(Excerpts from a dataset)
>>>>>

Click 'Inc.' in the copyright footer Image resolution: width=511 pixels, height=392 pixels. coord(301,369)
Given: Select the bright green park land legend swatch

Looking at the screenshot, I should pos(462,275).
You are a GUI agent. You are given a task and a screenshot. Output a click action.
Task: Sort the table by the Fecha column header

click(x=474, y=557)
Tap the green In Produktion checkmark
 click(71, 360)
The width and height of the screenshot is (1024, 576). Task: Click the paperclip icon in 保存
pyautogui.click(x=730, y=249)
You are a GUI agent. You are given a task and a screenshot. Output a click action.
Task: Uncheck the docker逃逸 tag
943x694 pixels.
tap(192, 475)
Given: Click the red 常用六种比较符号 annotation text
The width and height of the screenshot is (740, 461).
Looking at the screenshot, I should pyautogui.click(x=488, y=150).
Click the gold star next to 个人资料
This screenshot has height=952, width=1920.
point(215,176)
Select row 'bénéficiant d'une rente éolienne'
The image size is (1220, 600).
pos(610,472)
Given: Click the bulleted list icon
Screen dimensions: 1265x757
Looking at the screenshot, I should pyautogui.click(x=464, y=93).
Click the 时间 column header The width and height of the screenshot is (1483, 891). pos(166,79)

<<<<<

_Exercise aim:_
May I have the entries returned exactly, with every line in place?

_Final answer:_
Click 'Inc.' in the copyright footer Image resolution: width=511 pixels, height=392 pixels. coord(301,369)
Given: Select the bright green park land legend swatch

Looking at the screenshot, I should pos(462,275).
You are a GUI agent. You are given a task and a screenshot. Output a click action.
Task: Sort the table by the Fecha column header

click(x=474, y=557)
Tap the green In Produktion checkmark
 click(71, 360)
The width and height of the screenshot is (1024, 576). Task: Click the paperclip icon in 保存
pyautogui.click(x=730, y=249)
You are a GUI agent. You are given a task and a screenshot. Output a click action.
Task: Uncheck the docker逃逸 tag
943x694 pixels.
tap(192, 475)
Given: Click the red 常用六种比较符号 annotation text
The width and height of the screenshot is (740, 461).
Looking at the screenshot, I should pyautogui.click(x=488, y=150).
Click the gold star next to 个人资料
This screenshot has height=952, width=1920.
point(215,176)
Select row 'bénéficiant d'une rente éolienne'
The image size is (1220, 600).
pos(610,472)
Given: Click the bulleted list icon
Screen dimensions: 1265x757
Looking at the screenshot, I should pyautogui.click(x=464, y=93).
Click the 时间 column header The width and height of the screenshot is (1483, 891). pos(166,79)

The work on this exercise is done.